Сначала ЛП с ФСГ-активностью в низкой дозе (до 50 МЕ) под контролем фолликулометрии Затем ЛП с лютеинизирующей активностью (препараты прогестерона для
поддержки лютеиновой фазы) с 16 по 25 день м.ц.
ИЛИ (3 способ индукции овуляции) пульсирующее введение ГнРГ (редко, т.к. очень дорого и сложно, но 100% результат)
IV этапХирургическое лечение (лапароскопическая хирургия).
При неэффективности консервативной терапии СПКЯ
NB! Только при первичном СПКЯ! При вторичном оперировать нельзя!

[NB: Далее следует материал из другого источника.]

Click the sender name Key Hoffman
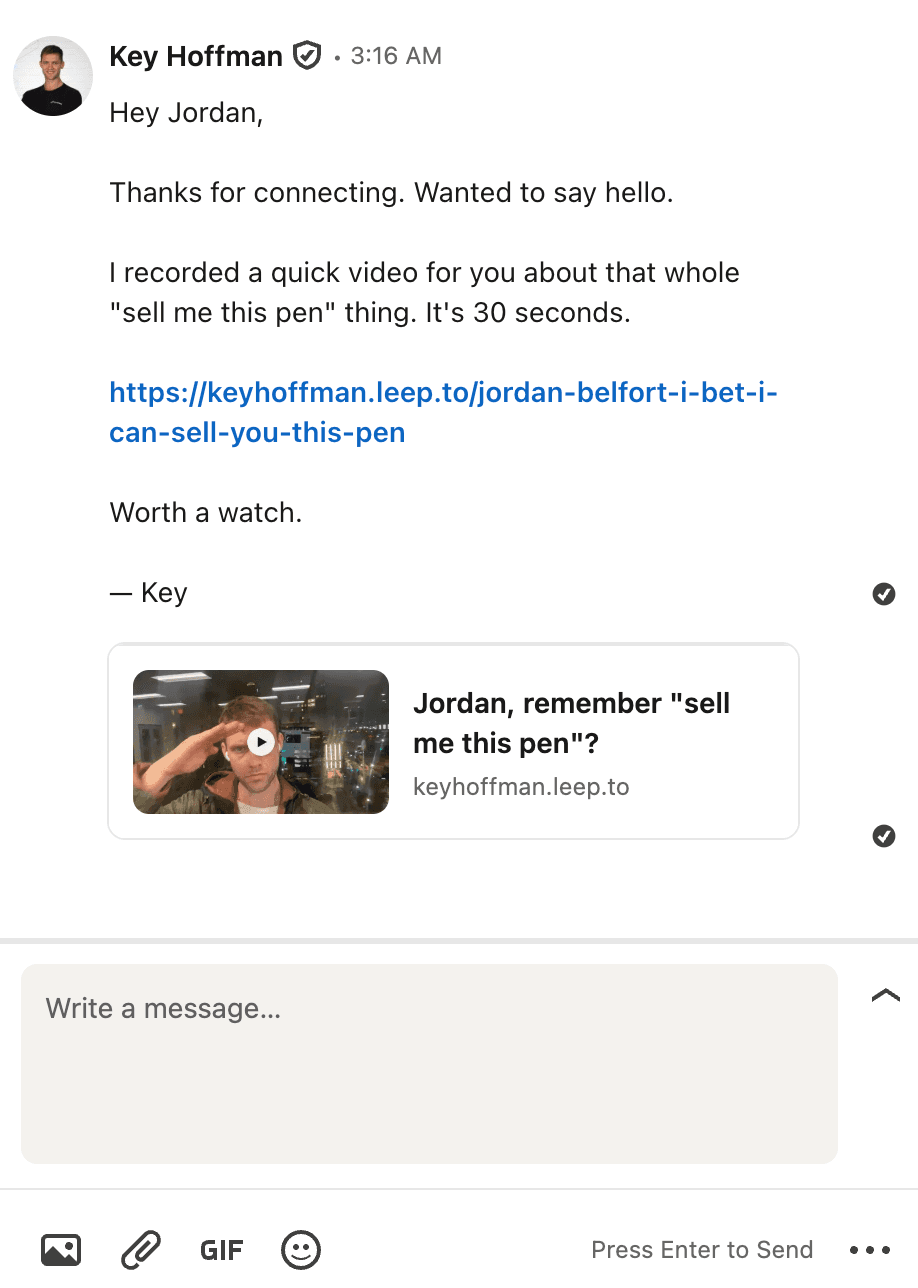The width and height of the screenshot is (918, 1288). (x=196, y=56)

Критериев отбора нет!!! При неэффективности консервативной терапии – только ЭКО. (Т.к.
возможно осложнение: (ятрогенный) синдром истощения яичников, особенно если яичник изначально был обычного размера. А при первичном СПКЯ яичники, как правило, увеличены в размерах)
Критерии отбора пациенток на операцию: 1.Исходно высокие уровни ЛГ
2.Нормоэстрогения
3.Гиперадрогения чисто яичникового генеза.
При соблюдении этих критериев беременность наступает в первые 1-2 года у 85% пациенток → операция проводится только при желании забеременеть.
Суть операции: разрушается/удаляется ткань с избытком тестостерона → в ответ индуцируется овуляция
В целях контроля функции яичников, после операции – измерение ректальной температуры в течении 3-х мес.
При монофазной ректальной температуре – незамедлительно приступать к индукции овуляции.
V этап: - Экстракорпоральное оплодотворение
-После безуспешной операции: ЭКО - это крайняя мера!
-При вторичном СПКЯ, т.к. отсутствуют критерии отбора на операцию.
Лечить ли СПКЯ, если нет желания забеременеть? Все индивидуально:
Длительное лечение метаболического синдрома
При СПКЯ повышается риск предрака и рака эндометрия → необходим контроль и профилактика гиперплазии: КОК/препараты прогестерона.
Коррекция кожных проявлений гиперандрогении:
-Гирсутизм: КОК с антиандрогенным эффектом (Ярина, Джес), фотоэпиляция
-Акне: КОК с антиандрогенным эффектом
-Алопеция
Лечение ГПЭ (гиперплазии эндометрия)
1.Препараты с гестагенной активностью в циклическом режиме.
2.КОК с антандрогенным эффектом
Лечение предрака эндометрия при СПКЯ.
I этап: большие дозы гестагенов (17-ОПК, Депо-Провера) 6 мес.
II этап: клиновидная резекция яичников. В последующем УЗИ-контроль 1 раз в 6 мес. и ежегодно цитологическое исследование аспирата из полости матки. Срок наблюдения – 5 лет.